■ Problem requirements: Excluding pictures, retype the line with "This screenshot has width=1444, height=840." and each line that follows it to the end of the data below, word for word.

■ Extracted entries:
****************************************

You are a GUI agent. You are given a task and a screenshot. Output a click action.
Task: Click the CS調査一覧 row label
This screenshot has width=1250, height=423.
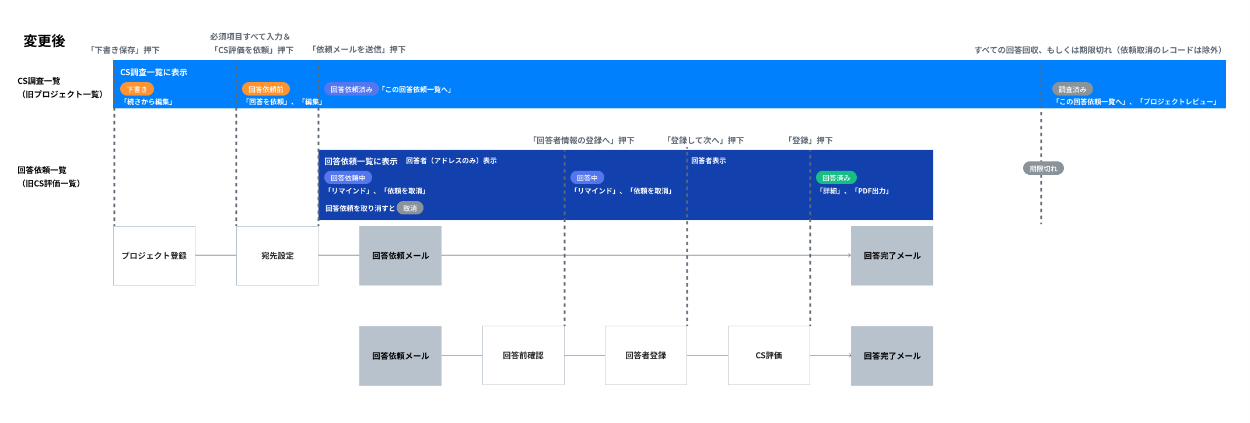tap(41, 81)
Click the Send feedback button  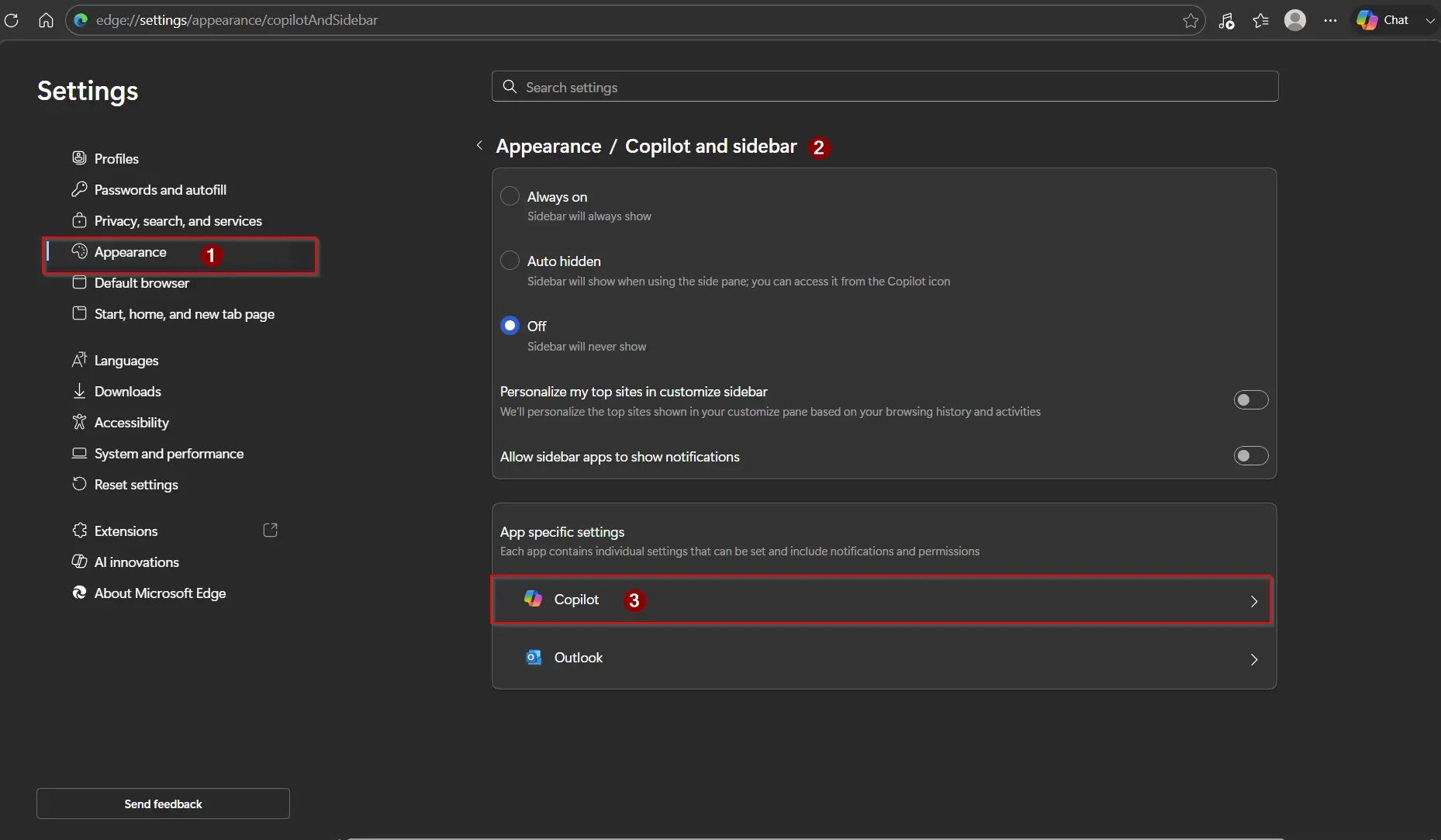(163, 804)
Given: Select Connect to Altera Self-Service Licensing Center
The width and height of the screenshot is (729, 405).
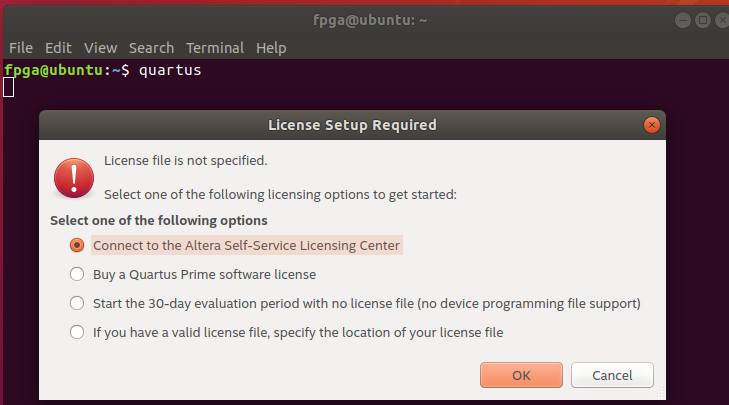Looking at the screenshot, I should pyautogui.click(x=77, y=245).
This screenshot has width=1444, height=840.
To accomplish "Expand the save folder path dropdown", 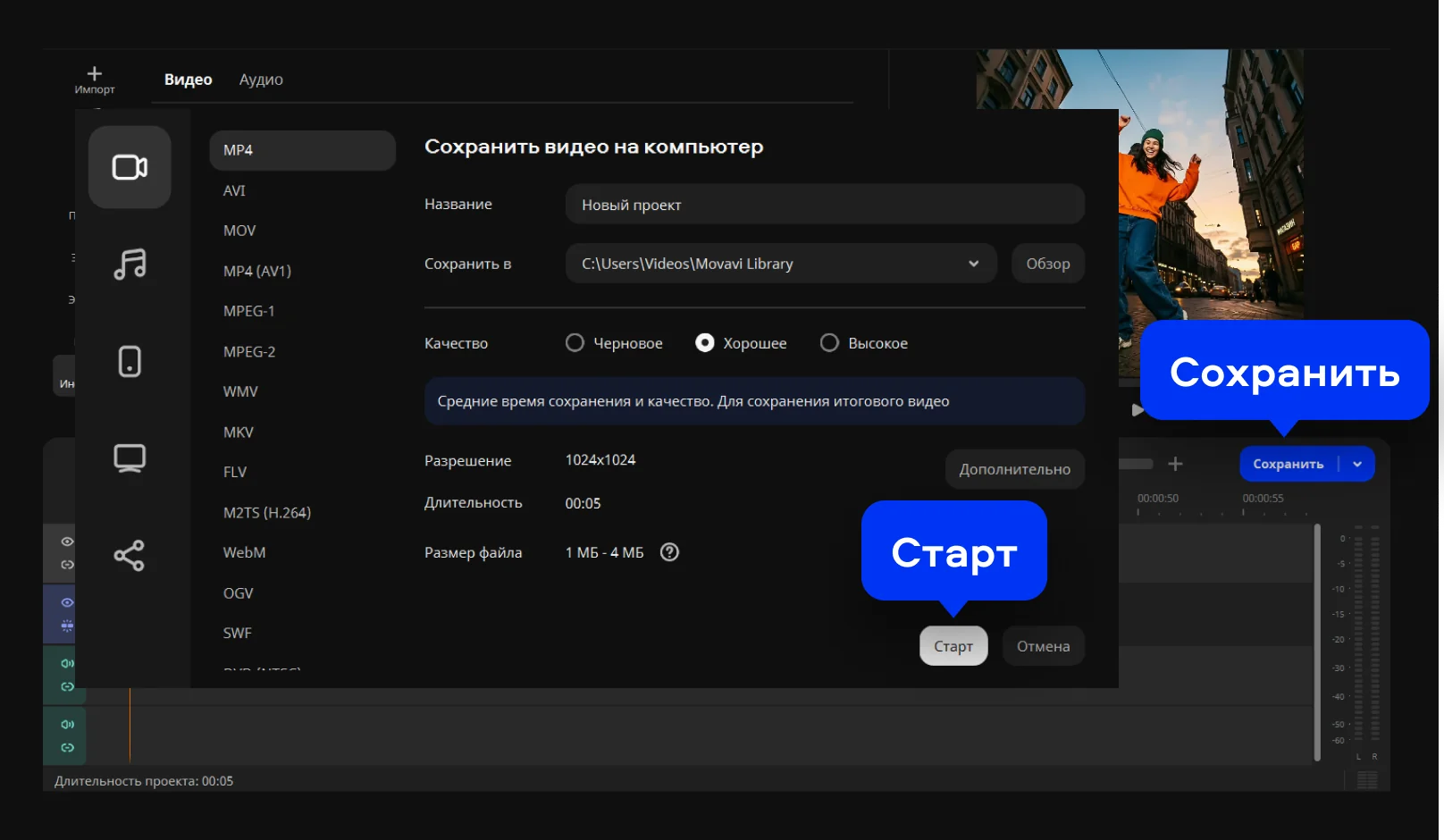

****************************************

■ Task response:
This screenshot has width=1444, height=840.
To accomplish "Expand the save folder path dropdown", 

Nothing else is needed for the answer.